(Screenshot grounding data)

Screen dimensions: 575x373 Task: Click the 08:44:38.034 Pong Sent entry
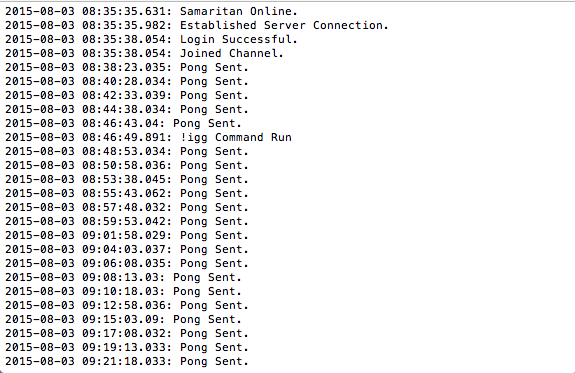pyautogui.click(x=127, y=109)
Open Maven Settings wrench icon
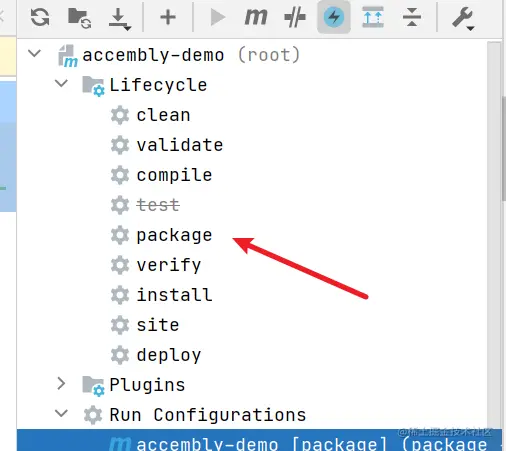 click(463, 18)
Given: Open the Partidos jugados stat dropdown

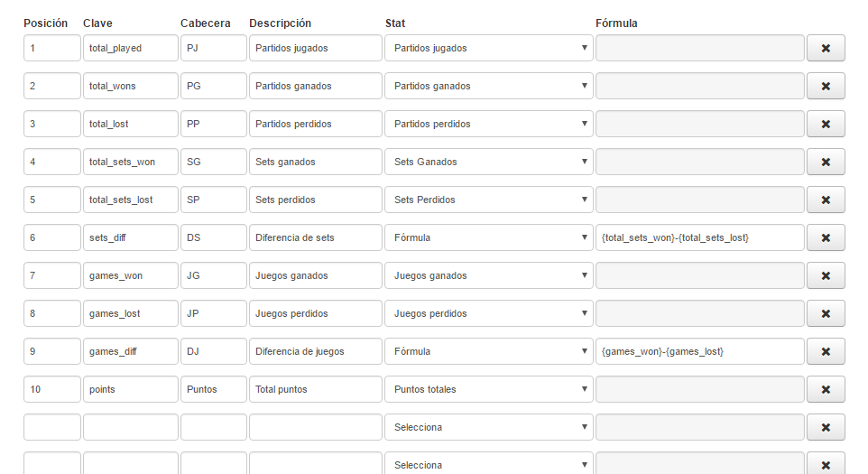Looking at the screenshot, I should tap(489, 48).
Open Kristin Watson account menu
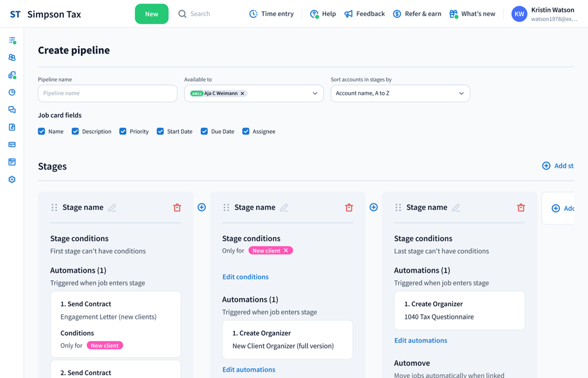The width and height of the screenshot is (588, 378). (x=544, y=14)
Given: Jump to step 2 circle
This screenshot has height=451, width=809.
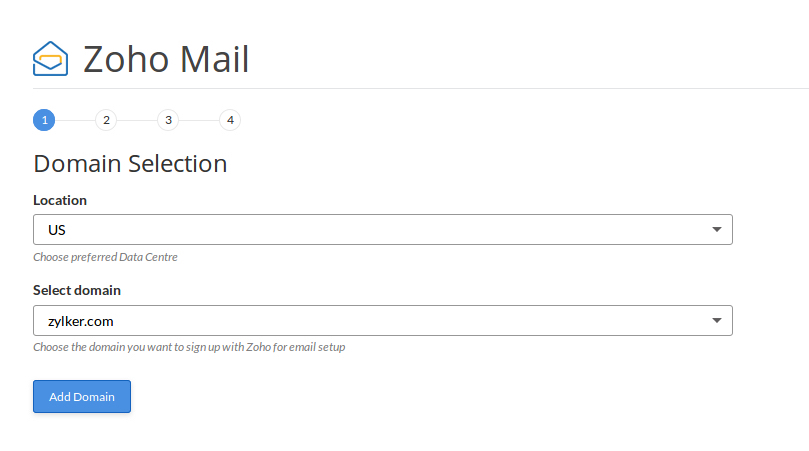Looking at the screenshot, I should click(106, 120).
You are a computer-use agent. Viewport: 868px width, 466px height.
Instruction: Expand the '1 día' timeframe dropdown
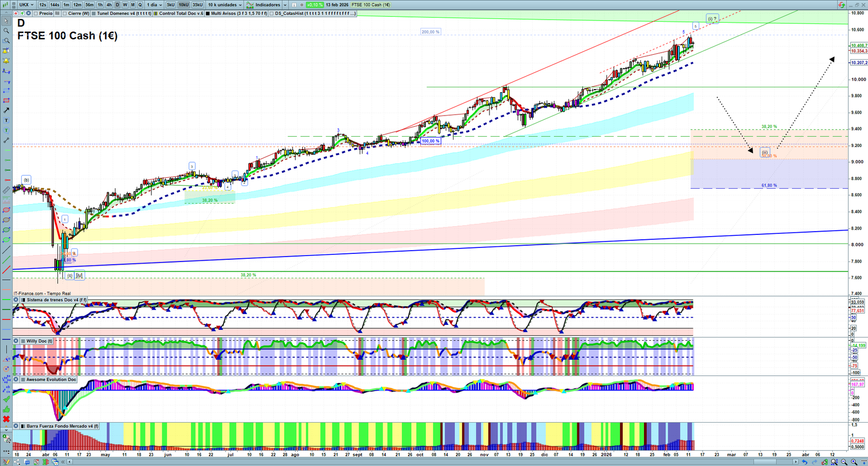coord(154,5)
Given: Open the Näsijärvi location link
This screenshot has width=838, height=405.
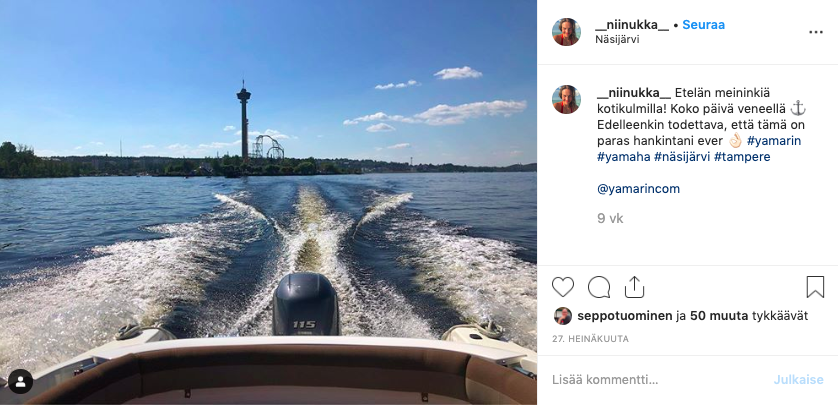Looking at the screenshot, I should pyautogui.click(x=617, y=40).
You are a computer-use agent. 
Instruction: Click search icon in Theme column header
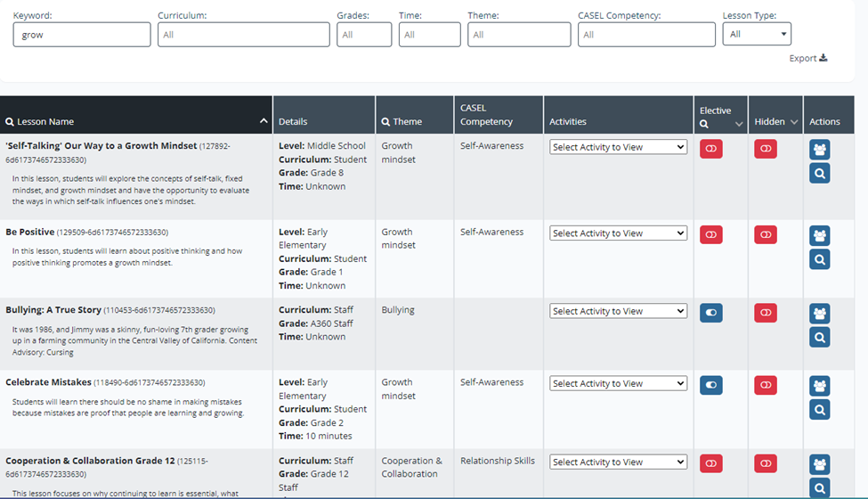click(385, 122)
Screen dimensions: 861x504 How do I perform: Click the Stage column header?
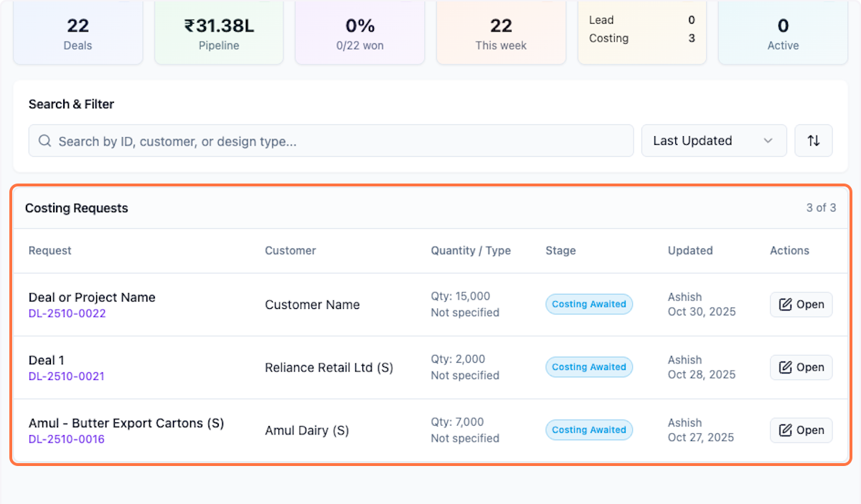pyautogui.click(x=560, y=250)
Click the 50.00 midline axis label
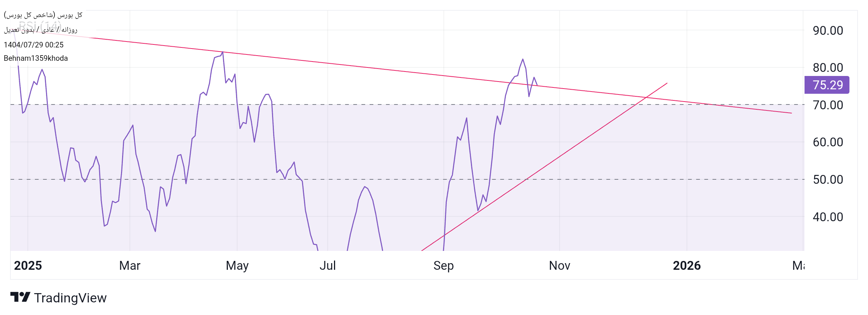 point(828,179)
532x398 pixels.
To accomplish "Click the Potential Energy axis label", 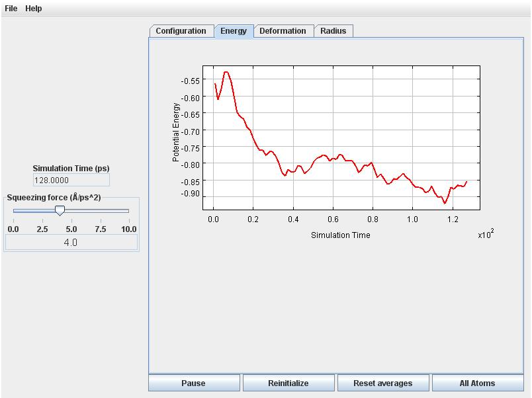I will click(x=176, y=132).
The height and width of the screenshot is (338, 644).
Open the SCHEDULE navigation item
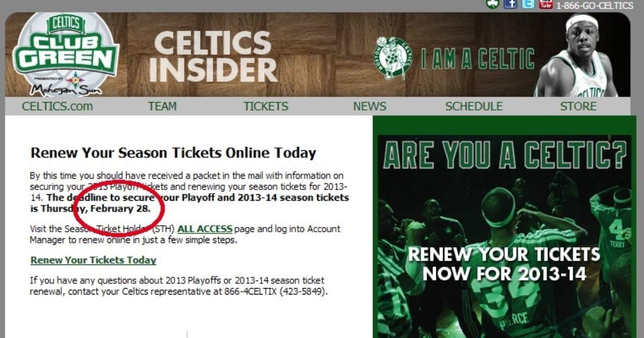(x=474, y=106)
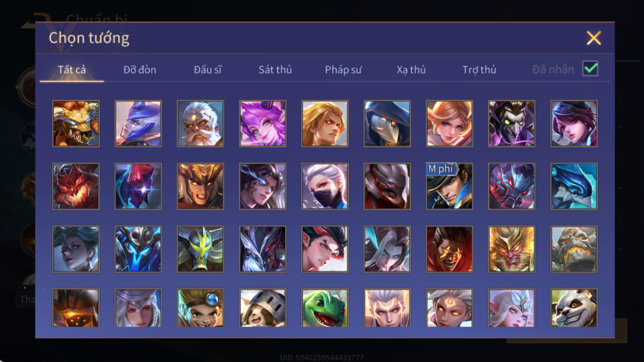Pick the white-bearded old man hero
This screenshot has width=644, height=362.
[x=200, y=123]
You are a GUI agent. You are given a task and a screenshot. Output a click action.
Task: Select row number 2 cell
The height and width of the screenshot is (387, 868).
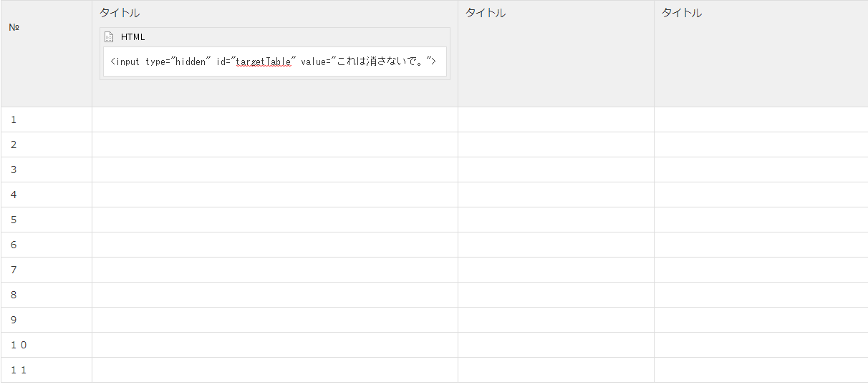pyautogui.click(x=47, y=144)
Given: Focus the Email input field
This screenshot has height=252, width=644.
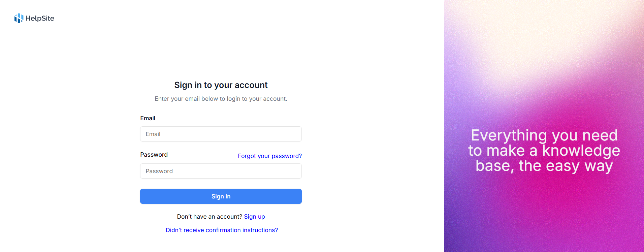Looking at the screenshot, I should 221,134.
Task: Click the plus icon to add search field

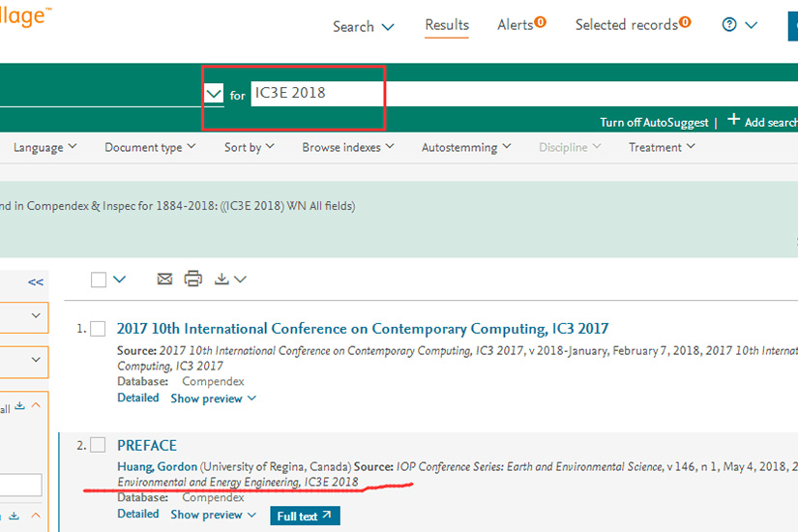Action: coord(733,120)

◆ **What is required**
Those lines above that contain the string "computer" should be returned.

◆ **Written response**
You are a computer-use agent. Viewport: 868px width, 466px height.
You are a computer-use agent. 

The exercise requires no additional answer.